La promesa que hicimos a la sociedad colombiana el 26 de noviembre de 2016 en el Teatro Colón de construir “una paz estable y duradera” se ve dramáticamente confrontada con el análisis de los profesores Francisco Gutiérrez y María Mónica Parada, quienes demuestran cómo la invitación que hicimos a los líderes sociales a expresarse con mayor libertad, a hacer uso del legítimo derecho a la protesta y a alzar su voz en el posconflicto armado para resolver ahora sí los conflictos sociales a través del diálogo, ha sido ahogada por las balas de grupos violentos cuyos autores intelectuales no son identificados y cuyos asesinatos y atentados terminan cubriéndose con el espeso manto de “bandas criminales asociadas al narcotráfico”, cuando no se achacan a “líos de faldas”.

Con razón se pregunta Gutiérrez Sanín, por qué mientras “casi todas las modalidades violentas bajaron hasta 2018, la probabilidad de que asesinen a un líder social ha subido sin parar.
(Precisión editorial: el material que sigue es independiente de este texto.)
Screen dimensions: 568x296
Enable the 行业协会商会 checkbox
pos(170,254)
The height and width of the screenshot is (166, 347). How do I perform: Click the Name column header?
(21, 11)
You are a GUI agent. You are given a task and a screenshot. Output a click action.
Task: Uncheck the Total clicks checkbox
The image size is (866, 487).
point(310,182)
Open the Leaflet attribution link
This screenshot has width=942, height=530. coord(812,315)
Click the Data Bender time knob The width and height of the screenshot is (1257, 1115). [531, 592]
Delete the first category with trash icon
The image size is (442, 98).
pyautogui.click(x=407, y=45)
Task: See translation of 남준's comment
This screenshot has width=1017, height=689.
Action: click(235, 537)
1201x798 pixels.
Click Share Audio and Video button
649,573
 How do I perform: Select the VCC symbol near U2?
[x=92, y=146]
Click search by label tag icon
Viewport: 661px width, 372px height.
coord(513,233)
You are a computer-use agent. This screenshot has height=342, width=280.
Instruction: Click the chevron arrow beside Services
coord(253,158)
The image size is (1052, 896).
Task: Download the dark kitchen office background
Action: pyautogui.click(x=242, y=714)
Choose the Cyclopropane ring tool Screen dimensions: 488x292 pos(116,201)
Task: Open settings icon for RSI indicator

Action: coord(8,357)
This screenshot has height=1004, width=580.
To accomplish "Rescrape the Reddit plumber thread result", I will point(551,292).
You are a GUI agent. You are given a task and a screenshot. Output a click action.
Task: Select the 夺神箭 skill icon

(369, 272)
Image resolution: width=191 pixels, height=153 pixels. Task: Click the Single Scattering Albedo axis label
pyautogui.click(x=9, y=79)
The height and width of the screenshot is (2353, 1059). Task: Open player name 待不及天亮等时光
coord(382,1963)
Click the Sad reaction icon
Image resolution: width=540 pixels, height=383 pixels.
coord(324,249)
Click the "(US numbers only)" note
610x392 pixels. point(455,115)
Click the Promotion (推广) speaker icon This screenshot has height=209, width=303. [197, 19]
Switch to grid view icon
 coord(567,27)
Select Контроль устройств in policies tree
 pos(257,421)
Algo no cuadra aquí. Mientras que los actores ilegales o los cónyuges furiosos han decidido matar a los líderes sociales, en cambio las otras categorías de colombianos han quedado a cubierto”.

¡Está claro que a los líderes los matan por ser líderes! Por hacer parte de un tejido social vivo que se expresa, denuncia y defiende sus derechos. Están desarmados frente a actores armados violentos de todas las orillas, pero cuyos crímenes en todos los casos (incluidos aquellos causados por guerrillas, disidentes, reincidentes y narcotraficantes) son cometidos bajo la mirada o la ausencia de mirada del Estado.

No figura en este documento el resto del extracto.